The $ 4 trillion idea whose time has come

In this light, let’s recognize that the average U.S. economy is growing at $ 4 trillion annually. That means about $ 12,000 annually for every man, woman and child in America. But in general, who benefits from this annual increase? Obviously, those who can afford to buy stocks, real estate bonds, technology, etc. will benefit the most.

Here I want to raise the question: how can we give the ordinary American citizen systematic access to property in the economy? How can the average Joe access this predictable $ 4 trillion growth to get a second stream of investment income while ridding of the fear and instability that so many Americans suffer in today’s incredibly balanced economy?

Paying Americans to Unite …

Consider this. What if the Federal Reserve through local banks issued $ 12,000 annually? assets? It would cost NOTHING to American taxpayers. It does not create public and consumer debt! And instead of creating a currency with government debt, our money will be backed by real, productive private sector assets

And it will not be inflation. All the money created will be secured by the full value of private sector assets that citizens will receive insurance loans to purchase. Citizens are actually buying recently issued full dividends, voting shares of companies that need new capital assets to grow. However, it can give every American citizen equal access to property of the American economy. This will help democratize the free market. In this moment of political division and strife, Americans are literally being paid to unite simultaneously in one direction towards the same goals!

It systematically opposes concentrated wealth!
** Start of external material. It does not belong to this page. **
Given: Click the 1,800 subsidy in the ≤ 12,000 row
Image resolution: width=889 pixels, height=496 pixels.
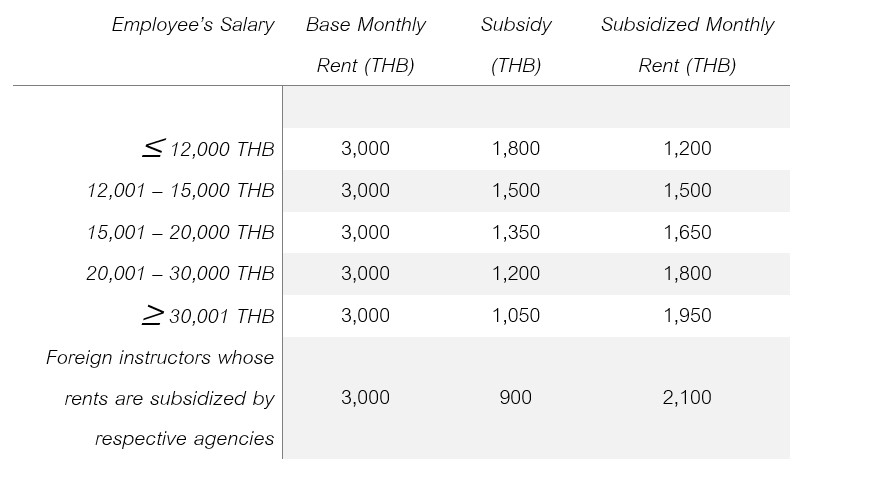Looking at the screenshot, I should [516, 149].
Over time, every American citizen will accumulate more equity (instead of debt) and benefit from their investment income in a way that only the wealthy can do today. As a result, the need for social safety networking programs supported by federal organizations (e.g., Social Security, Medicare, Medicaid, food stamps) will gradually disappear. More people will be able to pay taxes, which in turn reduces the burden on those among us who still pay taxes. It systematically counteracts / hinders concentrated wealth and democratizes America’s economy!

Today’s crisis would not be a crisis

If the Obama administration had introduced the “Property of Capital” after the 2008 crisis, today’s COVID 19 / Unemployment crisis would not have been a crisis. People could afford to stay home and still have an income to survive a much less severe storm. Trump has the same opportunity today. Let’s see if he really wants to make America great again.

Capital manor in detail

I confess, this comment is a generalized portrait that requires more detailed information. So, for a full and detailed explanation of how this strategy could be outlined, go to the CESJ.ORG website and check out the concept that Dr. Norman Courland calls Capital Homesteading. This is a brilliant idea, whose time is long overdue. And that’s one very good thing that can actually be realized as a result of this horrible COVID 19 crisis.